Que restera-t-il de moi ?

Mes héritiers devront d’abord se partager « l’héritage » : la maison, les meubles, l’argent sur les comptes. Cela se fera, comme il se doit, devant un notaire.

Il faudra aussi distribuer ces objets qui m’entourent et me sont chers : que va devenir ma bibliothèque ? Mes livres, trop nombreux, seront forcément dispersés. Mes objets fétiches ? Et les bibelots qui ornent mon bureau, ma collection de billes, mes statuettes d’animaux ?

Tout cela finira sans doute dans des cartons, entreposés à la cave ou au grenier : ce purgatoire des objets qui, dans les générations suivantes, finiront à la décharge publique ou, au mieux, sur les étals d’un vide-grenier (ce qui n’est pas si mal).

Mes traces ? Les livres que j’ai écrit, les centaines d’articles publiés dans Sciences Humaines, la collection de L’Humanologue. Je ne nourris pas le mythe de l’œuvre immortelle (Dieu m’en garde !) et je n’ai pas la vanité de féconder l’humanité future de mes idées de génie. Mes écrits seront donc progressivement engloutis sous l’avalanche des livres, articles, mémoires qui s’accumulent dans des bibliothèques numérisées. Elles forment un immense océan de plus en plus étendu et profond. Chaque œuvre (sauf rare exception) y est peu à peu engloutie et rejoint des abysses de plus en plus sombres. Quant à mes carnets de notes et disques durs, ils deviendront vite illisibles : j’ai moi-même du mal à relire mon écriture. Les disquettes informatiques sur lesquelles j’ enregistrais mes premiers textes se sont toutes volatilisées.

Les souvenirs ? Mes parents et grand parents, morts il y a plus de trente ans, continuent de me hanter sous la forme de flashs de pensées. Chacun d’entre nous reçoit régulièrement la visite inopinée d’un père, ou d’une grand-mère, disparus. À mon tour, je vais donc me rappeler au bon souvenir de mes enfants et petits-enfants comme un fantôme furtif. Puis, les générations passant, mon souvenir s’effacera à jamais.

Il ne restera alors que des photos dans des albums et un nom sur des registres d’État civil.

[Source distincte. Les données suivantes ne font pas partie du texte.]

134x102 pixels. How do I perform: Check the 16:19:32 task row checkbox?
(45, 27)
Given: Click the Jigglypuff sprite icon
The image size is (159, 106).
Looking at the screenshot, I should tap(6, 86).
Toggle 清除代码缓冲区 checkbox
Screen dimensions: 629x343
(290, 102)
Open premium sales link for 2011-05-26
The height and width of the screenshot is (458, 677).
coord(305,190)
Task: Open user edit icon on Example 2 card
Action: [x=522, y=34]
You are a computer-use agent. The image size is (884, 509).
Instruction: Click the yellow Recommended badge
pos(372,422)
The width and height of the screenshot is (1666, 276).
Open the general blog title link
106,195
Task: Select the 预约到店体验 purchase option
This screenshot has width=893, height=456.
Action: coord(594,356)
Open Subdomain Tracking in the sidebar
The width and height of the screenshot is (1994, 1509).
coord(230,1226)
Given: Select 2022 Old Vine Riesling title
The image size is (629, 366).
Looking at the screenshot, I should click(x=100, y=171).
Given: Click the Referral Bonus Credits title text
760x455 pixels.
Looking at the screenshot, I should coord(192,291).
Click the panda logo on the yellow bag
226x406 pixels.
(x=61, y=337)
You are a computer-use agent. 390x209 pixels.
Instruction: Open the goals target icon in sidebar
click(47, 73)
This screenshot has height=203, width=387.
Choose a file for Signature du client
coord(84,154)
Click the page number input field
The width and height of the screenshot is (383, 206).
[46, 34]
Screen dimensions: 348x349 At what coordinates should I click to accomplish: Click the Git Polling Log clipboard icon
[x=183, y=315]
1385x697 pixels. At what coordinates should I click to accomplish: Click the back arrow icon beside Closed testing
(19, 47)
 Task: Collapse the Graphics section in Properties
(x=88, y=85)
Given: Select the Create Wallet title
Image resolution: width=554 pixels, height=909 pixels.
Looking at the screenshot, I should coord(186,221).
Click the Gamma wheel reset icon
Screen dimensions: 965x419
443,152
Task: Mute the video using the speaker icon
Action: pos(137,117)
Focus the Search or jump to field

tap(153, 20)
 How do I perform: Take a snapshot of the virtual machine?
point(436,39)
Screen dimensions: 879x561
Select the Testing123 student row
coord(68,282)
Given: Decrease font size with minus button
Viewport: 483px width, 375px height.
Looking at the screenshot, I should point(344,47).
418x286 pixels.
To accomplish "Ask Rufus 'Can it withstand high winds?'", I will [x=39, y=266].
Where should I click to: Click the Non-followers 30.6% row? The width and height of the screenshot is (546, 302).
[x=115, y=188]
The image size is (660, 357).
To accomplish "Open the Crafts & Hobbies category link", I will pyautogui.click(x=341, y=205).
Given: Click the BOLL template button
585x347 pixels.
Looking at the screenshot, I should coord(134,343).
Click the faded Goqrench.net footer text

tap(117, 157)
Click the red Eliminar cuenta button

Chacun transmet aussi ses gènes aux générations successives et avec eux quelques ressemblances : un visage, une personnalité. Mélanger à d’autres, ils font partie d’une chaîne de transmission dont on n’a pas toujours conscience.

Le coffret des souvenirs.

Finalement on ne maîtrise pas grand-chose dans cette transmission. Certains écrivent leur testament pour contrôler leur succession. D’autres écrivent leurs mémoires en espérant laisser des traces plus durables de sa vie. Mais écrire ses mémoires est une entreprise difficile réservée à une petite élite.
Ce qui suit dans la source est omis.